Installer les fondations
« Souvent, quand on fait des audits ou des plans de transformation numérique et qu’on regarde ce qu’on a à faire, les gens disent : “ah, mais on pourrait mettre de l’intelligence artificielle !” Mais on n’a pas de données. Il faut que j’installe les fondations si je veux exploiter une donnée quelconque. […] Comment j’exploite une donnée non structurée, que je n’ai pas validée, dont je ne sais pas si elle est intègre, pour que ça donne un bon résultat ? », fait remarquer Mme Jalbert.
Pour avoir des résultats et être gagnant à long terme, il faut donc se donner une structure. « Le système ne réfléchit pas. Si tu as une donnée erronée, oui tu peux la valider avec des algorithmes, mais si tu as un algorithme derrière un autre algorithme, ça devient complexe. »
Pour se lancer, Nancy Jalbert conseille aux entreprises de participer au programme d’Audit 4.0, mis en place par le gouvernement du Québec, que l’équipe de RCGT, comme d’autres partenaires, offre. En plus de permettre d’établir un bilan de la maturité numérique actuelle de l’organisation, cet audit assure la mise sur pied d’un plan de transformation. « Ça aide à séquencer la démarche, à déterminer dans quel ordre je vais faire les choses.
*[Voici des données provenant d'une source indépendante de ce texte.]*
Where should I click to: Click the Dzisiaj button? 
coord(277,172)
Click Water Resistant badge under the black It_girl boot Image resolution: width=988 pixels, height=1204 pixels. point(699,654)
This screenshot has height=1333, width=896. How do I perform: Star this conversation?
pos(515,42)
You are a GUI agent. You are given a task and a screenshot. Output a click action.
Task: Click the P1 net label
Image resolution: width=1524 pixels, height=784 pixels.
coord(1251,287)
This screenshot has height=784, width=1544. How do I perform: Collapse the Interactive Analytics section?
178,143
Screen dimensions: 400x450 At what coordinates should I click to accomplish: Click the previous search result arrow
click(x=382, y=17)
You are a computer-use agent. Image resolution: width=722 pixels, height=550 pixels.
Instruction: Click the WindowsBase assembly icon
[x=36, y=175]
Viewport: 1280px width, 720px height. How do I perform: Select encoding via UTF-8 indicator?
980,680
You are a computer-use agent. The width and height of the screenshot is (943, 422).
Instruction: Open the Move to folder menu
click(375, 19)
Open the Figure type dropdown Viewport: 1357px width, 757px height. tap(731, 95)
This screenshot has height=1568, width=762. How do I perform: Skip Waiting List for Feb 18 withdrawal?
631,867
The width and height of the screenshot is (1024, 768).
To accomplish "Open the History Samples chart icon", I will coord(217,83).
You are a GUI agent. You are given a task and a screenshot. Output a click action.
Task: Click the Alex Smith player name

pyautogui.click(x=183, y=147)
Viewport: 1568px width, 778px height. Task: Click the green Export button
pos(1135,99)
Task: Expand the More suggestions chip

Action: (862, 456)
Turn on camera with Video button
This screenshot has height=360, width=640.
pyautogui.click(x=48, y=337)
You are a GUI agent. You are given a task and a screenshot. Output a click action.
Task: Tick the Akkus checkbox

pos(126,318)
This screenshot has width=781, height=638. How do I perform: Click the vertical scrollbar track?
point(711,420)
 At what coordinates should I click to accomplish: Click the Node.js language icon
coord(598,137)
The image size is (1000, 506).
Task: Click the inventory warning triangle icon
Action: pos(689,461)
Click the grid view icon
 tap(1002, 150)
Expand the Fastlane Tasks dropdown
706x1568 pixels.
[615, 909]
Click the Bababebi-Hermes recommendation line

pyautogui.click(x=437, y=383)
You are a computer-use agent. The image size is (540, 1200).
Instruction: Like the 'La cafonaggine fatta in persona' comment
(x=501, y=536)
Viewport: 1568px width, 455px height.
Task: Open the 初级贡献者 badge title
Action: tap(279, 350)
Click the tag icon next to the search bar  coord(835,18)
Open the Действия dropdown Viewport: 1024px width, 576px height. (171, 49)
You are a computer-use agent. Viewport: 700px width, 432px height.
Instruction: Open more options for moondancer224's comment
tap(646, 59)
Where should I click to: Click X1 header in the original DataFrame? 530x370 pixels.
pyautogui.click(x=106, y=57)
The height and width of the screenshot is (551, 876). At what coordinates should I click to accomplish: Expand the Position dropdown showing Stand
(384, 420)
C’est vraiment essentiel, et les entreprises qui l’ont fait se sont dotées d’une vision numérique. C’est important de séquencer pour faire les bons choix et les vrais gains au bon moment. Ça met la table, parce que souvent, les entrepreneurs ne savent pas par où commencer », conclut la leader de la pratique 4.0.
Mentionnons que le programme Audit 4.0 permet aussi de bénéficier de soutien financier pour la réalisation du diagnostic et du plan de mise en œuvre. D’autres initiatives gouvernementales ont aussi été mises en place pour favoriser la transition numérique.